To compress a file using gzip you would type:

gzip file_name

Specific Example:

To compress a file name budget.ods (.ods is the extension for an OpenDocument Spreadsheet) you would type:

gzip  budget.ods

tar (for tar.gz and tar.bz2 files)

tar (tape archive) is the command used to archive/package and extract tar files.
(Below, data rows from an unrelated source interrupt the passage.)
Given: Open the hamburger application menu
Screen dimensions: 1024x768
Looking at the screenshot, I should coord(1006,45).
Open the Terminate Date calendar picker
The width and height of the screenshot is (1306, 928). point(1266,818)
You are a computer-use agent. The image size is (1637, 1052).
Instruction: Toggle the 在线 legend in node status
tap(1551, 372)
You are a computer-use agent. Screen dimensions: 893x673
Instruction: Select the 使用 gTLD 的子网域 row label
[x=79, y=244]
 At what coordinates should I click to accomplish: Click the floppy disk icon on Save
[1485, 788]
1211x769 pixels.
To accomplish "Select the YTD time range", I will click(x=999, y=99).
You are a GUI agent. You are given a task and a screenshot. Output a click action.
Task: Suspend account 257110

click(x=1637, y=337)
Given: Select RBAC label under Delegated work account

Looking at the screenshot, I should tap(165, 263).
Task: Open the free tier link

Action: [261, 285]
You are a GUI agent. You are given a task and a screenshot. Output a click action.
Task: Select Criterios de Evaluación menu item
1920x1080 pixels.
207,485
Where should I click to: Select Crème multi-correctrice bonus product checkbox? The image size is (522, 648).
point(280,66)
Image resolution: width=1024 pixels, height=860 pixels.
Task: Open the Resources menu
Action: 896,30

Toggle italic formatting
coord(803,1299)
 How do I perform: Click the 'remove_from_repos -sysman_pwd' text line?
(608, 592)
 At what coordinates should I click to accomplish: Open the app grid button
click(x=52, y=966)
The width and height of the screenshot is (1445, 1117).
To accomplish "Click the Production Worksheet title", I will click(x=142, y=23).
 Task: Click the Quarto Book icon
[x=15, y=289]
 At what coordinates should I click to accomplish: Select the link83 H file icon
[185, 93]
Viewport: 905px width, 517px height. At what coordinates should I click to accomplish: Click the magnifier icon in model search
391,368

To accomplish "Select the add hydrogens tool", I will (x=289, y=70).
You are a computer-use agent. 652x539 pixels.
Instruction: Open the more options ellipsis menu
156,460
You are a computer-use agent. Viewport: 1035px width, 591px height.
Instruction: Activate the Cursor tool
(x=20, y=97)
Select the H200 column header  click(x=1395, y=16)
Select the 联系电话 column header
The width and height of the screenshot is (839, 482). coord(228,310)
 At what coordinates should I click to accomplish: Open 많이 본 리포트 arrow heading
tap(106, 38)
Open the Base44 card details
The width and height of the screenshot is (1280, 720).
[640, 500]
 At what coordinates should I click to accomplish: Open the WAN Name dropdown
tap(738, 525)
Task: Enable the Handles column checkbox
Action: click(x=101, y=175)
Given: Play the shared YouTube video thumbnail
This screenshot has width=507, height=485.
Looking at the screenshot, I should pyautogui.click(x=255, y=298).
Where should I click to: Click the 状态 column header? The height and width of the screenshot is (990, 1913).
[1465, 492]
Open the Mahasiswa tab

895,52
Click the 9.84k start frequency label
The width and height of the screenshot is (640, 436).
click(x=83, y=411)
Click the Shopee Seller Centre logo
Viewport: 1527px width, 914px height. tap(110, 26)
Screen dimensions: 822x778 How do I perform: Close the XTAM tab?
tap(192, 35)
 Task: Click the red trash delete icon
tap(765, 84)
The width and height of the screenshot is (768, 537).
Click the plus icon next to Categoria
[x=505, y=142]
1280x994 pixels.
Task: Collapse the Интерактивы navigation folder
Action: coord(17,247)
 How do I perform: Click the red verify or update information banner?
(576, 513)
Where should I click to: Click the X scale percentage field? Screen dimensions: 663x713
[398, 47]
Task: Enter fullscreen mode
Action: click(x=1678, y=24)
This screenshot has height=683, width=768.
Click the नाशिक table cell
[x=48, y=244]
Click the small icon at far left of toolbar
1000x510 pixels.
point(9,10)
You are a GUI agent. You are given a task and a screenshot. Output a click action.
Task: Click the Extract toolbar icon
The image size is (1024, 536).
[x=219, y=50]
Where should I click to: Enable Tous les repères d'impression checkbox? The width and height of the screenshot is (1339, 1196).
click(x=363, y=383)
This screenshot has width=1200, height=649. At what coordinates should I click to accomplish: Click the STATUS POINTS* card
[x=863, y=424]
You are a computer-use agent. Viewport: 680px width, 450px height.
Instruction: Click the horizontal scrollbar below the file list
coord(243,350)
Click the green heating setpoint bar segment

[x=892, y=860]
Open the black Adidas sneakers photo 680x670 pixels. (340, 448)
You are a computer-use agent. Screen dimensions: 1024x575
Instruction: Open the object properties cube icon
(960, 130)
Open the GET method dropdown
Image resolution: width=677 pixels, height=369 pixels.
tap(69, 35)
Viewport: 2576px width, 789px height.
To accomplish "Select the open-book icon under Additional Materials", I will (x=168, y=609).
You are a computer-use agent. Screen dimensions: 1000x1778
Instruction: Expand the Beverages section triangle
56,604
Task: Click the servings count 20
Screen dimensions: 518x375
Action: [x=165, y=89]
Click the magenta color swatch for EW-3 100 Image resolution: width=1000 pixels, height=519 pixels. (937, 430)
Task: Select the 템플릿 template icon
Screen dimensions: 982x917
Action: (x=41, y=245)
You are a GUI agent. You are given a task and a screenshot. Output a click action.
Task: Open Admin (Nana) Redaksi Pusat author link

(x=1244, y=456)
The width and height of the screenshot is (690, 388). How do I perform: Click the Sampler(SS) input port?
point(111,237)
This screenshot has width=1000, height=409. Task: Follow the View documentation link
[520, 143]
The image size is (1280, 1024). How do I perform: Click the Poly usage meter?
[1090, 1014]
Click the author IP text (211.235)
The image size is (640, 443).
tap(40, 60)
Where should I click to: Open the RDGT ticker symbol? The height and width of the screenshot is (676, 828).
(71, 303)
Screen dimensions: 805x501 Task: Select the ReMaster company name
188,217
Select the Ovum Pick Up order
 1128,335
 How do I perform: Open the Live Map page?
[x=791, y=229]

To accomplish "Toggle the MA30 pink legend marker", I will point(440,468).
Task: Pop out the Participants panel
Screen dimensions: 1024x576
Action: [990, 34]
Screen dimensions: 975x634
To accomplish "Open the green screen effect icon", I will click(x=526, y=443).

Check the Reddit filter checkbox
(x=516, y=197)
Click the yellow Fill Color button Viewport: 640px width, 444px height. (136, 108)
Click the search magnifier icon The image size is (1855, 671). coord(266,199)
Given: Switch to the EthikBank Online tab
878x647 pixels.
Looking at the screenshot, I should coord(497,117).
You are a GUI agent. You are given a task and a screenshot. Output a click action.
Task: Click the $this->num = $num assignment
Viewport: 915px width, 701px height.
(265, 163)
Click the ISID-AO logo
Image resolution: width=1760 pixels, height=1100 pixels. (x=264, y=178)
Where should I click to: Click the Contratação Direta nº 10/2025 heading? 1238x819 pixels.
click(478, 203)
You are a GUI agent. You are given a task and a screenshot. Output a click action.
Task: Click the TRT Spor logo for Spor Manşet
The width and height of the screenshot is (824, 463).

To extract a tar.gz file you would type:

tar -xzvf name_of_archive.tar.gz

Specific example:

To extract the file Joomla_1.0.11-Stable-Full_Package.tar.gz in the current directory you would type:

tar -xzvf Joomla_1.0.11-Stable-Full_Package.tar.gz


To extract a tar.bz2 file you would type:

tar jxf name_of_archive.tar.bz2

Specific example:

To extract the file Joomla_1.0.11-Stable-Full_Package.tar.bz2 in the current directory you would type:

tar jxf Joomla_1.0.11-Stable-Full_Package.tar.gz

To archive a directory using tar you would type:

tar -czvf file_name.tar.gz directory_to_archive

Specific Example:

To create an archive of john_doe's home folder you would type

tar -czvf john_doe.tar.gz /home/john_doe

*Note: When tar used to create an archive the file ends up being a compressed tar file with the .gz suffix (gzip compression).


unzip (for .zip files)

ZIP archives are most commonly used in Windows/MS-DOS based environments.

In Linux, you can use the “unzip” command to extract,list or test ZIP files. Below are the common tasks I use “unzip” for.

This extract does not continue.